▶ **Supplied records**:

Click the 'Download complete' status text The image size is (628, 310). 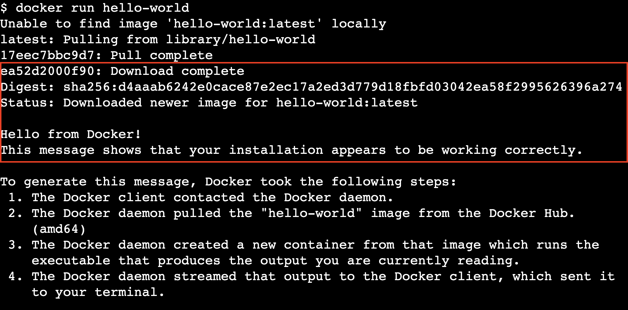pos(177,71)
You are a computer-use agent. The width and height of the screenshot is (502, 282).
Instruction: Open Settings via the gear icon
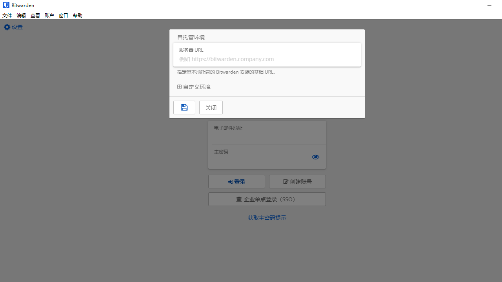7,27
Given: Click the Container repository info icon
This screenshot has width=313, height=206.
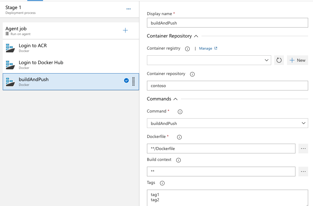Looking at the screenshot, I should click(192, 74).
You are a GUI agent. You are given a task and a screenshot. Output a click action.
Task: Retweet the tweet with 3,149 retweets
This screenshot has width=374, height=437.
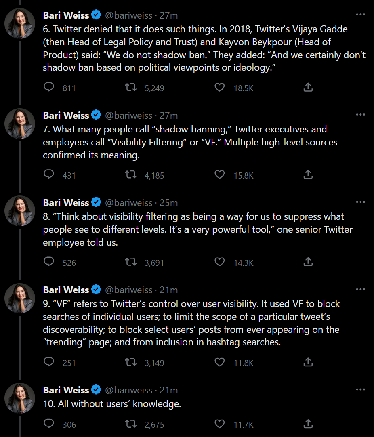click(131, 362)
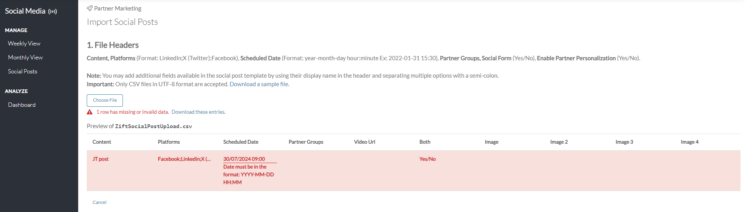Click the Platforms column header
Image resolution: width=746 pixels, height=212 pixels.
click(169, 142)
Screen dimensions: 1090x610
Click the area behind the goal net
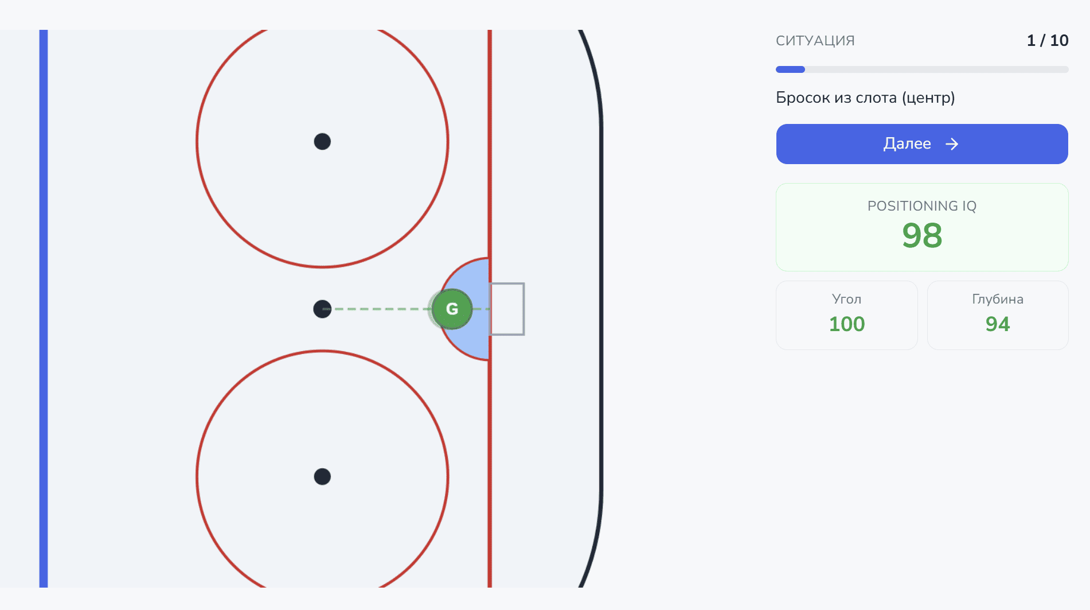562,309
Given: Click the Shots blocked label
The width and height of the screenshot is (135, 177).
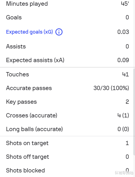Looking at the screenshot, I should tap(25, 170).
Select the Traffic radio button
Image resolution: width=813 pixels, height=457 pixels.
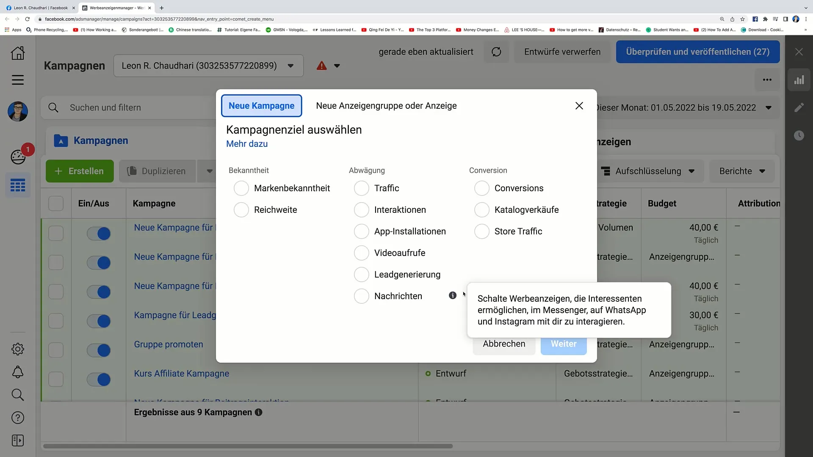[x=361, y=188]
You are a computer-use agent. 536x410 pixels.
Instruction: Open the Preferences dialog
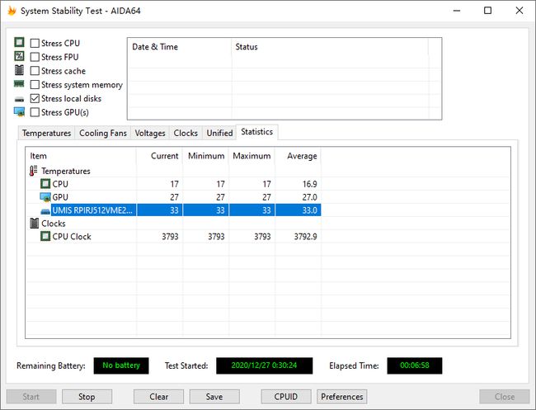click(x=341, y=397)
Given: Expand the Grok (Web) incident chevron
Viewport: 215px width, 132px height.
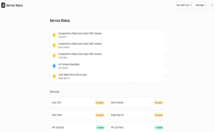Looking at the screenshot, I should click(162, 56).
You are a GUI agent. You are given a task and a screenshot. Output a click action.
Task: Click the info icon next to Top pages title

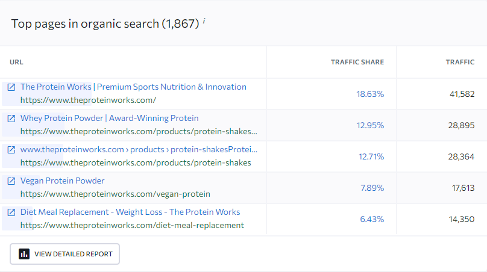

▶ **What you are asked to do**: No pictures go in the copy. Retype exactly the lines from the one with "Instruction: Open Settings via the gear icon" through the last line of the entries above, both included, and nothing more.

▶ **Reply**:
Instruction: Open Settings via the gear icon
7,27
Given: Click the Container repository info icon
This screenshot has width=313, height=206.
Looking at the screenshot, I should click(192, 74).
You are a GUI agent. You are given a task and a screenshot. Output a click action.
Task: Retweet the tweet with 3,149 retweets
This screenshot has width=374, height=437.
click(131, 362)
Click the Platforms column header
Image resolution: width=746 pixels, height=212 pixels.
click(169, 142)
Screen dimensions: 1090x610
Click the area behind the goal net
562,309
Given: Click the Shots blocked label
The width and height of the screenshot is (135, 177).
Looking at the screenshot, I should tap(25, 170).
Select the Traffic radio button
Image resolution: width=813 pixels, height=457 pixels.
[x=361, y=188]
You are a computer-use agent. 536x410 pixels.
Instruction: Open the Preferences dialog
click(x=341, y=397)
Given: Expand the Grok (Web) incident chevron
Viewport: 215px width, 132px height.
Looking at the screenshot, I should click(162, 56).
You are a GUI agent. You are given a task and a screenshot. Output a click action.
Task: Click the info icon next to Top pages title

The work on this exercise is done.